Breaking Up With Your Mortgage

The home is a symbol of warmth, safety, and security…right up until a couple decides to go in different directions. It can then be a major road block to a smooth negotiation process. Speaking with seasoned real estate and finance experts early on in the process can often save time and expense as well as reduce the stress for all involved. There are several factors to consider when determining what to do with the marital residence:

Assessing the current value and shared equity

Couples are often overly optimistic when assessing the value of their property. Regardless of what you paid for the home and how much work you have done or money invested into it, the value is determined by a licensed appraiser who will compare it to similar home sales within the past 90 days. Depending on the sales activity in your neighborhood, this number could vary throughout the year. If one spouse is remaining in the home and buying out the other, the appraisal must be ordered from the lender handling the refinancing. They are often able to provide a rough estimate of value initially to aide in the negotiation discussion.

Once the approximate value is given, the existing loans/liens on the property are subtracted and the remaining amount is the shared equity to be divided. If one spouse is remaining in the home, they will typically subtract half of the existing property loans/liens (as they were obtained by both) from the equity to be split. Other times a spouse may agree to forego any equity buy out in exchange for other assets. These are all factors that are determined on a case by case basis and often involve the consultation of a financial advisor.
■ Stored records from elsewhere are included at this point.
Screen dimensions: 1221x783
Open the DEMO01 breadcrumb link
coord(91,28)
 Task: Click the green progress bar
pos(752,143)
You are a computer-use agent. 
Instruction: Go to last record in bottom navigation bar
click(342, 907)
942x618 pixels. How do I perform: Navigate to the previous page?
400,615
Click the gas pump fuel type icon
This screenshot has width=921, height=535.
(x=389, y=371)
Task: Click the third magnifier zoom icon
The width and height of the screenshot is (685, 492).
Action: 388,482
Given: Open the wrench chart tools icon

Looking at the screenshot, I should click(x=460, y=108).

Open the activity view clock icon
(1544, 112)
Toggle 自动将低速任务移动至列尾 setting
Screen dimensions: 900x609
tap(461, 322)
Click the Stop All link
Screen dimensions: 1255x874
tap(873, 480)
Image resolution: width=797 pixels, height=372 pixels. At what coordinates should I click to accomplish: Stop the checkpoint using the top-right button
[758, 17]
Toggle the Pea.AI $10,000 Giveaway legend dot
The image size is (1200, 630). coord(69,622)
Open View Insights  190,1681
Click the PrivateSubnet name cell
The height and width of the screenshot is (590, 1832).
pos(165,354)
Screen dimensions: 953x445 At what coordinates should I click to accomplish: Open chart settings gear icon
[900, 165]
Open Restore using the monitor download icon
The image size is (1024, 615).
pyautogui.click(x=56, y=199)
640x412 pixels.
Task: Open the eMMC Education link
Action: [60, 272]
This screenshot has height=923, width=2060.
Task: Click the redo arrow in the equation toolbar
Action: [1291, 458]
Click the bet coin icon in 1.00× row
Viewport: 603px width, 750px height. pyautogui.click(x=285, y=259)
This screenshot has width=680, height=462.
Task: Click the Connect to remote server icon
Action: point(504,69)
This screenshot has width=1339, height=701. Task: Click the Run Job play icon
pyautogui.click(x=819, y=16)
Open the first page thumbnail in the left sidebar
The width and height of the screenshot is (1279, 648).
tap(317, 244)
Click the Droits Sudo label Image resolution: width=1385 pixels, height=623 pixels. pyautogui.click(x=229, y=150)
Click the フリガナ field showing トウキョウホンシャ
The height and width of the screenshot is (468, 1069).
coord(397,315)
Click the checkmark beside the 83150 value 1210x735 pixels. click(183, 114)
Removing a spouse from the mortgage

If the goal is to have one spouse remain in the marital home and both parties are on the existing mortgage, the only way to have one removed is through a refinance. This means that the spouse remaining in the home must have enough *documentable, qualifying income* to get approved to carry the loan on their own. This can be challenging given the tighter lending guidelines, so it is critically important to determine early on in the process whether this will be feasible. If the remaining party is going to be obligated to pay child support and/or alimony then these payments will be subtracted from their gross income and may impact a loan approval. If the remaining spouse has not worked outside of the home but will be receiving enough child support/alimony to qualify for the loan, they will need to have received a minimum of six months support payments in order to qualify. These amounts must also be substantiated by a court approved divorce agreement prior to the loan being approved. Again, having a consultation with a seasoned mortgage advisor early on to determine whether the remaining spouse will qualify – and be comfortable – carrying the loan on their own is paramount to the negotiation process. You can save much time, energy and money if it is found early on that the only option available is to sell the marital home because neither party qualifies on their own or the payment will simply be too much for their new budget.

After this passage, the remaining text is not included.